- _Task instructions_
Put every line of the entries below into a JSON list of strings, one string per line, and leave out the blank lines.

[Word and item position data]
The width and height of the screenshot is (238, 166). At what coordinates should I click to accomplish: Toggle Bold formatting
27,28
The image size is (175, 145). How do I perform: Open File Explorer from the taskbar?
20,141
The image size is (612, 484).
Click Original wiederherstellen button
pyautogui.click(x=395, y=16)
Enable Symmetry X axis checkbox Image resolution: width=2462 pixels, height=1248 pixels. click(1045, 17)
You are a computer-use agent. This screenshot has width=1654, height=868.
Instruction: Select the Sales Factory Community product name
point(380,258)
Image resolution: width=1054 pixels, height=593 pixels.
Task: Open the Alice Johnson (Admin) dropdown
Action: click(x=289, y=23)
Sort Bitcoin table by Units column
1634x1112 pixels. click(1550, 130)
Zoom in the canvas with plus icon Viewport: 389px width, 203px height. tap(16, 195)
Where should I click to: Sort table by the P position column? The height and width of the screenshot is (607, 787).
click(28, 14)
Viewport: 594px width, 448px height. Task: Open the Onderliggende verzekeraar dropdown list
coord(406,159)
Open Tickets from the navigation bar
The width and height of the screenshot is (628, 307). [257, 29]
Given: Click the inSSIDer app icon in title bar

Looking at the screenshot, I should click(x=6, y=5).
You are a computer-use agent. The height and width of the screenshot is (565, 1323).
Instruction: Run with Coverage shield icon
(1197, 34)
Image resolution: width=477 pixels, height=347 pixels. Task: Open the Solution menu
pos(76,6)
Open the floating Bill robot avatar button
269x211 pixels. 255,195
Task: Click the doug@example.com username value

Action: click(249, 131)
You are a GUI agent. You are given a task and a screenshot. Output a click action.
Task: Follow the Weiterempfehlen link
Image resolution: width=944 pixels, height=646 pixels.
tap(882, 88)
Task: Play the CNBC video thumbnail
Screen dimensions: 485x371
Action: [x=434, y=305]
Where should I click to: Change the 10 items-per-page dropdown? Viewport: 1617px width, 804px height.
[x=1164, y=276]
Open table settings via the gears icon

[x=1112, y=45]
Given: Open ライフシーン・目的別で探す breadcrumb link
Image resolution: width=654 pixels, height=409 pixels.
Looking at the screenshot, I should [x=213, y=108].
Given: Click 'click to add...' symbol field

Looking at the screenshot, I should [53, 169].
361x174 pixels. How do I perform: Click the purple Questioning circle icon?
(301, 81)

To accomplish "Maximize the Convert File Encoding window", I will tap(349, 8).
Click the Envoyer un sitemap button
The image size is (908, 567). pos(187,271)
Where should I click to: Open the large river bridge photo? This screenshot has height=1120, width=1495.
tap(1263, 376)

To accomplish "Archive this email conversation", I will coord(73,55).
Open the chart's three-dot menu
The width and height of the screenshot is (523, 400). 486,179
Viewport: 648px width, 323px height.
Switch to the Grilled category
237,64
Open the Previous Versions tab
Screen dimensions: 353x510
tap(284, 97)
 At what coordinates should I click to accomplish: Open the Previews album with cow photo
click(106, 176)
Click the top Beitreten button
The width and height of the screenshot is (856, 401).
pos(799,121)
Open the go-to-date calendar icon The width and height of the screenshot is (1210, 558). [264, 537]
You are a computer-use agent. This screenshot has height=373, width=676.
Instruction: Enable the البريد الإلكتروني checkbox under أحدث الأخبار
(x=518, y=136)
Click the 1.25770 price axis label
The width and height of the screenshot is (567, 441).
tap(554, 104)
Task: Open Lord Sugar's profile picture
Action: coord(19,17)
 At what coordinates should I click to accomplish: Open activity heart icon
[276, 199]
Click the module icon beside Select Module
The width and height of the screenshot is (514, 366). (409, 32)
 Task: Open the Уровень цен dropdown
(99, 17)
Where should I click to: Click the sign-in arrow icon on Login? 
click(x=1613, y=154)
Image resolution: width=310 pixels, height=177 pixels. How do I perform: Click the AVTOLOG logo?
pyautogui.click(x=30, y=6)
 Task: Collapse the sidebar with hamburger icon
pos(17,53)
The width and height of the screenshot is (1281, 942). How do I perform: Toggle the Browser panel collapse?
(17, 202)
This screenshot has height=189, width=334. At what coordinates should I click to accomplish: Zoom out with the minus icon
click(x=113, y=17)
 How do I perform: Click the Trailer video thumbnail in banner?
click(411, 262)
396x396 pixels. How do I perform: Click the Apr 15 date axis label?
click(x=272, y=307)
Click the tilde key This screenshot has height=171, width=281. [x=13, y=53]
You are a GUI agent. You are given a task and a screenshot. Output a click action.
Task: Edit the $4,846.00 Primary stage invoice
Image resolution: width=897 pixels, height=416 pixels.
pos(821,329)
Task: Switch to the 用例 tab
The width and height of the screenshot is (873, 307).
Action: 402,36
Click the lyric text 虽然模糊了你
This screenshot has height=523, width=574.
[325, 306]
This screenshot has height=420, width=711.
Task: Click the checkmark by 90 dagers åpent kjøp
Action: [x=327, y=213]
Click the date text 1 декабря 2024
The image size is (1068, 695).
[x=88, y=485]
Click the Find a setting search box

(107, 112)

- _Task result_
[
  "The width and height of the screenshot is (238, 166). At what coordinates should I click to accomplish: Toggle Bold formatting",
  "27,28",
  "The image size is (175, 145). How do I perform: Open File Explorer from the taskbar?",
  "20,141",
  "The image size is (612, 484).",
  "Click Original wiederherstellen button",
  "pyautogui.click(x=395, y=16)",
  "Enable Symmetry X axis checkbox Image resolution: width=2462 pixels, height=1248 pixels. click(1045, 17)",
  "You are a computer-use agent. This screenshot has width=1654, height=868.",
  "Instruction: Select the Sales Factory Community product name",
  "point(380,258)",
  "Image resolution: width=1054 pixels, height=593 pixels.",
  "Task: Open the Alice Johnson (Admin) dropdown",
  "Action: click(x=289, y=23)",
  "Sort Bitcoin table by Units column",
  "1634x1112 pixels. click(1550, 130)",
  "Zoom in the canvas with plus icon Viewport: 389px width, 203px height. tap(16, 195)",
  "Where should I click to: Sort table by the P position column? The height and width of the screenshot is (607, 787).",
  "click(28, 14)",
  "Viewport: 594px width, 448px height. Task: Open the Onderliggende verzekeraar dropdown list",
  "coord(406,159)",
  "Open Tickets from the navigation bar",
  "The width and height of the screenshot is (628, 307). [257, 29]",
  "Given: Click the inSSIDer app icon in title bar",
  "Looking at the screenshot, I should click(x=6, y=5).",
  "You are a computer-use agent. The height and width of the screenshot is (565, 1323).",
  "Instruction: Run with Coverage shield icon",
  "(1197, 34)",
  "Image resolution: width=477 pixels, height=347 pixels. Task: Open the Solution menu",
  "pos(76,6)",
  "Open the floating Bill robot avatar button",
  "269x211 pixels. 255,195",
  "Task: Click the doug@example.com username value",
  "Action: click(249, 131)",
  "You are a GUI agent. You are given a task and a screenshot. Output a click action.",
  "Task: Follow the Weiterempfehlen link",
  "Image resolution: width=944 pixels, height=646 pixels.",
  "tap(882, 88)",
  "Task: Play the CNBC video thumbnail",
  "Screen dimensions: 485x371",
  "Action: [x=434, y=305]",
  "Where should I click to: Change the 10 items-per-page dropdown? Viewport: 1617px width, 804px height.",
  "[x=1164, y=276]",
  "Open table settings via the gears icon",
  "[x=1112, y=45]",
  "Given: Open ライフシーン・目的別で探す breadcrumb link",
  "Image resolution: width=654 pixels, height=409 pixels.",
  "Looking at the screenshot, I should [x=213, y=108].",
  "Given: Click 'click to add...' symbol field",
  "Looking at the screenshot, I should [53, 169].",
  "361x174 pixels. How do I perform: Click the purple Questioning circle icon?",
  "(301, 81)",
  "To accomplish \"Maximize the Convert File Encoding window\", I will tap(349, 8).",
  "Click the Envoyer un sitemap button",
  "The image size is (908, 567). pos(187,271)",
  "Where should I click to: Open the large river bridge photo? This screenshot has height=1120, width=1495.",
  "tap(1263, 376)",
  "To accomplish \"Archive this email conversation\", I will coord(73,55).",
  "Open the chart's three-dot menu",
  "The width and height of the screenshot is (523, 400). 486,179",
  "Viewport: 648px width, 323px height.",
  "Switch to the Grilled category",
  "237,64",
  "Open the Previous Versions tab",
  "Screen dimensions: 353x510",
  "tap(284, 97)",
  " At what coordinates should I click to accomplish: Open the Previews album with cow photo",
  "click(106, 176)",
  "Click the top Beitreten button",
  "The width and height of the screenshot is (856, 401).",
  "pos(799,121)",
  "Open the go-to-date calendar icon The width and height of the screenshot is (1210, 558). [264, 537]",
  "You are a computer-use agent. This screenshot has height=373, width=676.",
  "Instruction: Enable the البريد الإلكتروني checkbox under أحدث الأخبار",
  "(x=518, y=136)",
  "Click the 1.25770 price axis label",
  "The width and height of the screenshot is (567, 441).",
  "tap(554, 104)",
  "Task: Open Lord Sugar's profile picture",
  "Action: coord(19,17)",
  " At what coordinates should I click to accomplish: Open activity heart icon",
  "[276, 199]",
  "Click the module icon beside Select Module",
  "The width and height of the screenshot is (514, 366). (409, 32)",
  " Task: Open the Уровень цен dropdown",
  "(99, 17)",
  "Where should I click to: Click the sign-in arrow icon on Login? ",
  "click(x=1613, y=154)",
  "Image resolution: width=310 pixels, height=177 pixels. How do I perform: Click the AVTOLOG logo?",
  "pyautogui.click(x=30, y=6)",
  " Task: Collapse the sidebar with hamburger icon",
  "pos(17,53)",
  "The width and height of the screenshot is (1281, 942). How do I perform: Toggle the Browser panel collapse?",
  "(17, 202)",
  "This screenshot has height=189, width=334. At what coordinates should I click to accomplish: Zoom out with the minus icon",
  "click(x=113, y=17)",
  " How do I perform: Click the Trailer video thumbnail in banner?",
  "click(411, 262)",
  "396x396 pixels. How do I perform: Click the Apr 15 date axis label?",
  "click(x=272, y=307)",
  "Click the tilde key This screenshot has height=171, width=281. [x=13, y=53]",
  "You are a GUI agent. You are given a task and a screenshot. Output a click action.",
  "Task: Edit the $4,846.00 Primary stage invoice",
  "Image resolution: width=897 pixels, height=416 pixels.",
  "pos(821,329)",
  "Task: Switch to the 用例 tab",
  "The width and height of the screenshot is (873, 307).",
  "Action: 402,36",
  "Click the lyric text 虽然模糊了你",
  "This screenshot has height=523, width=574.",
  "[325, 306]",
  "This screenshot has height=420, width=711.",
  "Task: Click the checkmark by 90 dagers åpent kjøp",
  "Action: [x=327, y=213]",
  "Click the date text 1 декабря 2024",
  "The image size is (1068, 695).",
  "[x=88, y=485]",
  "Click the Find a setting search box",
  "(107, 112)"
]